Your son should apply for tax credits on Form 12A. His Paye and Personal tax credits will be greater than income tax due.
As regards Prsi, your son would be Class M, as long as he remains under the age of 16, and he would not pay Prsi. The partnership, as employer, would have a liabilty at 8.5% of the salary you pay him. 
The Revenue will send you a form, probably every month for the first year, which you return with any Prsi liability. At the end of the year you complete Form P35 with details of your son's earnings during the year, number of weeks worked, etc.


----------



## delgirl (3 May 2009)

Hi Gervan

Many thanks for your help and the information!


----------



## delgirl (17 Feb 2011)

Gervan said:


> The partnership, as employer, would have a liabilty at 8.5% of the salary you pay him.
> The Revenue will send you a form, probably every month for the first year, which you return with any Prsi liability. At the end of the year you complete Form P35 with details of your son's earnings during the year, number of weeks worked, etc.


I did this at the end of 2009 and again last month for 2010.

I've just received a letter back from Social Welfare Services stating that the P35 return for *2009* is either incomplete or there is inaccurate/missing information.

He started work on 1st March 2009 and worked for 10 months. He earned €8,333 for this period. I paid €708 in Employer's PRSI by direct debit each month.

On the P35 for 2009 I entered €8333 as total taxable pay and €708 for Employer PRSI.

Has anyone any idea what they are looking for? Would like to have some idea before I call them.

Thanks


----------



## T McGibney (17 Feb 2011)

delgirl said:


> I did this at the end of 2009 and again last month for 2010.
> 
> I've just received a letter back from Social Welfare Services stating that the P35 return for *2009* is either incomplete or there is inaccurate/missing information.
> 
> ...



Have you entered his social contribution class and number of weeks?

Fwiw, I don't really understand why you've paid employer PRSI on him. If its a class M employment, there should be no employer PRSI.  

http://www.welfare.ie/EN/Publications/SW14/SW14_10/Pages/ClassKandM.aspx


----------



## delgirl (17 Feb 2011)

T McGibney said:


> Have you entered his social contribution class and number of weeks?
> 
> Fwiw, I don't really understand why you've paid employer PRSI on him.
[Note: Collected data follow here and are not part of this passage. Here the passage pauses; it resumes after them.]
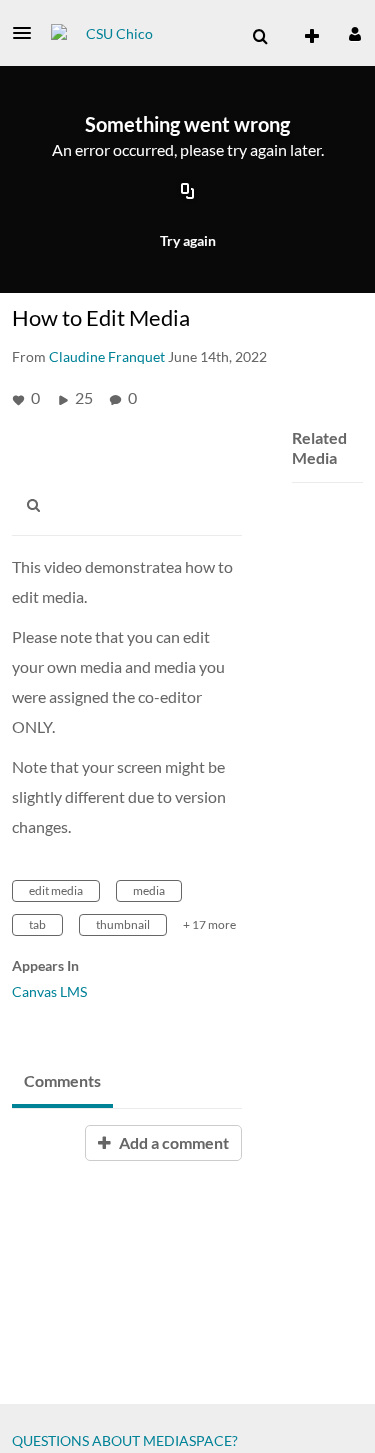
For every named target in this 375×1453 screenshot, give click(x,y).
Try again (188, 240)
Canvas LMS (49, 991)
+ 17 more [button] (209, 924)
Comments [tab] (62, 1080)
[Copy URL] (188, 193)
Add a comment (172, 1142)
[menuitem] (260, 37)
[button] (28, 33)
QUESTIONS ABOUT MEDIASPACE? (125, 1440)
If its a class M employment, there should be no employer PRSI.
> 
> http://www.welfare.ie/EN/Publications/SW14/SW14_10/Pages/ClassKandM.aspx


I didn't enter the class and number of weeks, just the start date and total taxable pay.

My accountant told me that I'd have to pay 8.5%, he was 16 when employed on 1st March 2009.

He earned €10,000 in 2010 and I paid a total of €852 for 2010.

Sorry, have zero knowledge about PRSI classes etc.


----------



## T McGibney (17 Feb 2011)

delgirl said:


> I didn't enter the class and number of weeks, just the start date and total taxable pay.



This is presumably why the P35 has been rejected.



delgirl said:


> I didn't enter the class and number of weeks, just the start date and total taxable pay.
> 
> My accountant told me that I'd have to pay 8.5%, he was 16 when employed on 1st March 2009.
> 
> ...



Sorry, I'm baffled. You mentioned above in May 2009 that you were employing your 15 year old son. You say now that he was 16 on 1 March 2009. Class M (zero PRSI) applies for under-16s - that is why I queried why were you paying employer PRSI.


----------



## delgirl (17 Feb 2011)

Sorry Tommy, he turned 16 in February 2010 not 2009.  So you're correct, he should have been in Class M until February 2010.

That's good news as it means I've overpaid.  That's probably why they sent the form.

But it's strange that they didn't notice in 2009.

Thanks for your help.


----------



## T McGibney (17 Feb 2011)

Strange alright. I think you should look into getting a PRSI refund for 2009, at least its worth a try. 

If anyone else can assist here, please do...


----------